Marty has always tended to the ribald and downright crass parts of life.  That has not changed.  She loves a good dirty joke and for whatever reason potty humor and potty acts cracks her up and sends her to belly laughter land.  

I know this, I’ve known this and any picture you have seen of her post stroke where she has a broad smile on her face, just know, right before the click, I whispered “fart” in her ear.  It works every time.

Knowing the photo session was coming up, in addition to coordinating outfits (something I never thought I would want or need to do); we rehearsed the picture smile with me trying out various words to illicit her genuine spontaneous smile.

“Fart” and she smiled.  “POOOP” got a pretty good smile.  “Diarrhea” cracked her up.  We practiced several times and we were set.
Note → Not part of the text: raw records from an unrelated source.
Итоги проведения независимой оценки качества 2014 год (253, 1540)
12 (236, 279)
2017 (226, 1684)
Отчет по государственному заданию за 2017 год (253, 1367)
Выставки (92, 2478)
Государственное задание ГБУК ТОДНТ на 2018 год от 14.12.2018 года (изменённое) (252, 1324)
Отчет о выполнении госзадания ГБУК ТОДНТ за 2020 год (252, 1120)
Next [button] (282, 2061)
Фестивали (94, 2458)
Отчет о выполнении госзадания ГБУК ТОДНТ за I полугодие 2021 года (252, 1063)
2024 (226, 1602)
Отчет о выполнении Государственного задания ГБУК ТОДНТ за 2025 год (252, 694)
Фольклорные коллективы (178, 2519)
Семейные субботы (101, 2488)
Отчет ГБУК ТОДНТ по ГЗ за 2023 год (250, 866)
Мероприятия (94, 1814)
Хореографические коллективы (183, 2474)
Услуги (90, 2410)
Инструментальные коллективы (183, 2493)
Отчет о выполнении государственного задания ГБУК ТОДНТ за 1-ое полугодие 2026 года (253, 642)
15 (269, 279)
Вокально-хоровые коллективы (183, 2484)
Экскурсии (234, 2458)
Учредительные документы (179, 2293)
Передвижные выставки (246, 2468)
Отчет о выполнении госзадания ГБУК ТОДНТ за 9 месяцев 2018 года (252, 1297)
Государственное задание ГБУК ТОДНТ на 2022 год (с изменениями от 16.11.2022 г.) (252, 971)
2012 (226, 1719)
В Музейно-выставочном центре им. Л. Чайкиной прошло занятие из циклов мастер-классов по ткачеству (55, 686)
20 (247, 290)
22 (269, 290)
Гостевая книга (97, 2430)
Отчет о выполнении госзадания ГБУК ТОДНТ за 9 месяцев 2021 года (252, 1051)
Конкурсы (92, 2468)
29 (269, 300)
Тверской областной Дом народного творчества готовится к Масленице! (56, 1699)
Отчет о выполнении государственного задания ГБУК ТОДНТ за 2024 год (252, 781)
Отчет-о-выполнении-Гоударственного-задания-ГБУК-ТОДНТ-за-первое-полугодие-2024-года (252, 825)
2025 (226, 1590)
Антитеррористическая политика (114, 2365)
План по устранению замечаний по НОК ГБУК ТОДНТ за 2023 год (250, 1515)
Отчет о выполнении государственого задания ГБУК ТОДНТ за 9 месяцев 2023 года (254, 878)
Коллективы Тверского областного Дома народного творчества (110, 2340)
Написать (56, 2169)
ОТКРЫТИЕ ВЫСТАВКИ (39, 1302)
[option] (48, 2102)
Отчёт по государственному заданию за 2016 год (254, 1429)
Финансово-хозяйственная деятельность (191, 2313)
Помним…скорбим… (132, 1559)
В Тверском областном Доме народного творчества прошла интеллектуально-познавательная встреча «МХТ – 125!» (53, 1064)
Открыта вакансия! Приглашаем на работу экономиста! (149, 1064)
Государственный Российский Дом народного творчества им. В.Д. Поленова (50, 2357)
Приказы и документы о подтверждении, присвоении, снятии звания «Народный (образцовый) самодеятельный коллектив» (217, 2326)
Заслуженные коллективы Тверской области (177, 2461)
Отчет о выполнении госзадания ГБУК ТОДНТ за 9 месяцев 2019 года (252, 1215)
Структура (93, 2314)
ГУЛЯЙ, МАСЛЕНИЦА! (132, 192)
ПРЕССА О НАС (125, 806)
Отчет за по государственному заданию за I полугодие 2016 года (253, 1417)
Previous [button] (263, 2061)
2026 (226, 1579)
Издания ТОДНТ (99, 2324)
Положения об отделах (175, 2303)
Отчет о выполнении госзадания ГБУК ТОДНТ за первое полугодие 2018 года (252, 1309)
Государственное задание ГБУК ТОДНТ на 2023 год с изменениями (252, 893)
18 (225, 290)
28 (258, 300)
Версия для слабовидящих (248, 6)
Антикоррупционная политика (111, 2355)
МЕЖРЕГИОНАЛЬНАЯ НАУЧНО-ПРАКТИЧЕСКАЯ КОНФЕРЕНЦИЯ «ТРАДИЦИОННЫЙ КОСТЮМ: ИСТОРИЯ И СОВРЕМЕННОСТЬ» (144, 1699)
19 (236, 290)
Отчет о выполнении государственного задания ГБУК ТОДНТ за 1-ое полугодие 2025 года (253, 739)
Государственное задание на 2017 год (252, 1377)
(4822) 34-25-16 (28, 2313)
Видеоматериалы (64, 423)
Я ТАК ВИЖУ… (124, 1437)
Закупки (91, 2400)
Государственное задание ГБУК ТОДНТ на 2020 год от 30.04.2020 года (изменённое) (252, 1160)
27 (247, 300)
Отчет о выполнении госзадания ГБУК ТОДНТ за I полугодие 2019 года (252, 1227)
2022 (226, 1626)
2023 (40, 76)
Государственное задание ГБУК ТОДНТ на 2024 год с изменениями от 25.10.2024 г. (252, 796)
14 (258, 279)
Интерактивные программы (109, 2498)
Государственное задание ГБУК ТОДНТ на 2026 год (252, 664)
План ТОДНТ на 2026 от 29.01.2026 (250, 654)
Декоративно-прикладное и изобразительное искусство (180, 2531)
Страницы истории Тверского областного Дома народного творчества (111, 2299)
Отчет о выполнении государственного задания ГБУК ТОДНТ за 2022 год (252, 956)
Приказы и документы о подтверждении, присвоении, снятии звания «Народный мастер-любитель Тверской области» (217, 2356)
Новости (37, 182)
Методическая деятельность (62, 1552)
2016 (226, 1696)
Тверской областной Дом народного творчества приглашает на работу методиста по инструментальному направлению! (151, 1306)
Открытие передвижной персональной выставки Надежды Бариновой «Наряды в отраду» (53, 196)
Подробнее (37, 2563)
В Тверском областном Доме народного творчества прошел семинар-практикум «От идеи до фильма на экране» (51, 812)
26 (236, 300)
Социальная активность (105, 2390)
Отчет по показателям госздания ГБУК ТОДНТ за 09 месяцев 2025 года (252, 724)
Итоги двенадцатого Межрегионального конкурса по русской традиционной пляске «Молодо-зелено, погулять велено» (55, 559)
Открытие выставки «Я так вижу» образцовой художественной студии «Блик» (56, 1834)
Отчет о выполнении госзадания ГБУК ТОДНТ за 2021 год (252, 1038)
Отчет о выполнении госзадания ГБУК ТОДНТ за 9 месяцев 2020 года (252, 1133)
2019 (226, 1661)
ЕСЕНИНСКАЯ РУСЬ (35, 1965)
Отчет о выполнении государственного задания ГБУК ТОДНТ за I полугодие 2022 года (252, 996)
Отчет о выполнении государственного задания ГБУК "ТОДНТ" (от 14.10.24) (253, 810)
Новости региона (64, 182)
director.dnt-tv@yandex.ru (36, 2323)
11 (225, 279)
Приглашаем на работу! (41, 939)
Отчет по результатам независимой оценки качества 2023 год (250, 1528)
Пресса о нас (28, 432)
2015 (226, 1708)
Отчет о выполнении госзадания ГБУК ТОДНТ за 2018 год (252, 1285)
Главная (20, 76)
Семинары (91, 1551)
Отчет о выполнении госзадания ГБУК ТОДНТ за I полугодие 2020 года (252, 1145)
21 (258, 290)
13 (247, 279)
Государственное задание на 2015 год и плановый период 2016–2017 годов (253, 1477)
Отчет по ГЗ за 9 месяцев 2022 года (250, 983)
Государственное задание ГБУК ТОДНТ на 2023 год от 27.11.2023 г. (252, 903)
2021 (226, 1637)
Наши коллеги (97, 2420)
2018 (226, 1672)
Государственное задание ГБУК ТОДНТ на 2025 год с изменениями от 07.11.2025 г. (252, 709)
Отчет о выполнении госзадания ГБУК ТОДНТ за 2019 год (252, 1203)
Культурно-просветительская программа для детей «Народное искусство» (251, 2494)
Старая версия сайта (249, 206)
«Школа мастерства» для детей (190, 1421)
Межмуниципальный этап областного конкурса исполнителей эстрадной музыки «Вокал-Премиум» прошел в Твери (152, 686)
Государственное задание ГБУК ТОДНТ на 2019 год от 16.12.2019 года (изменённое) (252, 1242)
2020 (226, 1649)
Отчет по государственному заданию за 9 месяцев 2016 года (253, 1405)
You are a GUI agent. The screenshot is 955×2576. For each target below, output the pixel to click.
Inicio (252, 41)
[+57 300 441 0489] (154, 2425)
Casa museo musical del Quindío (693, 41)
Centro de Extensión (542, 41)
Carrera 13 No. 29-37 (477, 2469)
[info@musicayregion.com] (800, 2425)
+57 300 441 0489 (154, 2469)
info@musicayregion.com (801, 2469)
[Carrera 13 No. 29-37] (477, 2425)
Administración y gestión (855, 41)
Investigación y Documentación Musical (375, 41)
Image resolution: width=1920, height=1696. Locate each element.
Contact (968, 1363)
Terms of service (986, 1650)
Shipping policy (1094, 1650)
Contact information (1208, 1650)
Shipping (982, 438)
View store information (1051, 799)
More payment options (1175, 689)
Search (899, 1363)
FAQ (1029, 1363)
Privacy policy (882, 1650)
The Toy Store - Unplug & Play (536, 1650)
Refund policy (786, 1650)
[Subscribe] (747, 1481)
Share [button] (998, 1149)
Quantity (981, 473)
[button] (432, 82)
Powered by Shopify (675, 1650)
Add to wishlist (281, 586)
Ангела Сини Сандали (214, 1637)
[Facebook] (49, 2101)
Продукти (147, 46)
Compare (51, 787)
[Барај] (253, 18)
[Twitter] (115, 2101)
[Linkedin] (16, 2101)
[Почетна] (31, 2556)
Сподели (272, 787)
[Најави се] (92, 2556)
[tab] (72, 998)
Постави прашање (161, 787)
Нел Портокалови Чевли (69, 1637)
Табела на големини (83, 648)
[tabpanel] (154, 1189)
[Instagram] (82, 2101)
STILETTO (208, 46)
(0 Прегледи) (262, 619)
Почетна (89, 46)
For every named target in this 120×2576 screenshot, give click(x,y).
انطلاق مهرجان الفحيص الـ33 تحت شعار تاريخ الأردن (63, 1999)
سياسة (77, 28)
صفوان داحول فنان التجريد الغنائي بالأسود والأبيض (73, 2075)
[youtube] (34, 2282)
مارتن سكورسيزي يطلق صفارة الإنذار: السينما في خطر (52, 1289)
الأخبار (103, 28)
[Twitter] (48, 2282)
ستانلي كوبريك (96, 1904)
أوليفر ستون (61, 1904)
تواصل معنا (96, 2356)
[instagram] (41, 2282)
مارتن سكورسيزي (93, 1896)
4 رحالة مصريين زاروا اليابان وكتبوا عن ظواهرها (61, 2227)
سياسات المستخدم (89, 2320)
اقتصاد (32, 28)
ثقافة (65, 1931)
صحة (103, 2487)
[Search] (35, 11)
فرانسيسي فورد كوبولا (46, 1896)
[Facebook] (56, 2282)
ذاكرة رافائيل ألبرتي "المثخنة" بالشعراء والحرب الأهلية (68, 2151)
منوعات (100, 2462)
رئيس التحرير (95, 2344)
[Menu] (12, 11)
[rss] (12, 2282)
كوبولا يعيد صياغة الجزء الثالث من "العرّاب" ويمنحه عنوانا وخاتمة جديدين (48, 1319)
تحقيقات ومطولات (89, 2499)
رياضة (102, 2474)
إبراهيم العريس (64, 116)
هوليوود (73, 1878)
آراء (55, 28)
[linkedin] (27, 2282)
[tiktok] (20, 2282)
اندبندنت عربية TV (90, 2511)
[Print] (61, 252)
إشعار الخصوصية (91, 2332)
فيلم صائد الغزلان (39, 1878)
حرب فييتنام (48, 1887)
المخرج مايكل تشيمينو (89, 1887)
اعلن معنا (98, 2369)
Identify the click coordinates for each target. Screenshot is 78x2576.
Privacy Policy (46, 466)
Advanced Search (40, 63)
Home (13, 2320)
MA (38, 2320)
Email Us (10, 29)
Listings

The day of our photo session we got dressed, me in my black suit (hey it’s slimming) and red tie and Marty in her black suit with a red jacket.  She had on make-up and I struggled to control my flop sweat.  We were beaming and a joy to behold.  

Diarrhea….we continued to practice the smile and Marty continued to laugh every time.
We got to the church and Renee helped me get Marty out of the van, I picked up my jacket, my phone, a hankie for the sweat and a brush.  Yes, I remembered a brush.  We walked up to the doors and the photographer opened them and let us in.

The photographer was a member of the church I have known just a little bit for several years.  I think I helped teach his son in junior high Sunday school.  He’s a very kind and quiet man and we followed him down the hall to the nursery where he had set up for the pictures.

Once we got situated in the room, me on a stool to Marty’s right, the photographer’s lights primed and ready and the photographer straight ahead focusing on us, I straightened my tie, smoothed Marty’s jacket and whispered in her ear, “What’s the picture smile word?  You remember?”

Of course she remembered.  Now, Marty doesn’t have a whisper voice anymore; everything she says is at a conversational level.  She blurts out, “Diarrhea, ” I laugh, Marty laughs, the photographer stops, starts, focuses and says, “Well, not cheese, but…..diarrhea.”

We all smiled, the lights flashed, he looked at his camera and lines up to take another picture.  

“Diarrhea.”  There were more broad spontaneous pure smiles walking on the edge of real laughter.

He took a couple more pictures was satisfied with his work and we were done.  It all took less than five minutes and we were rolling down the hall from the nursery back to the front door and the van.  It was quick, painless and hopefully fruitful.

As we drove home that afternoon I thought, "That's just not normal." 

I couldn’t help but wonder if that nice quiet man was standing in the church nursery in front of some stalwart church members and pausing right before the shutter opens saying, “Diarrhea.”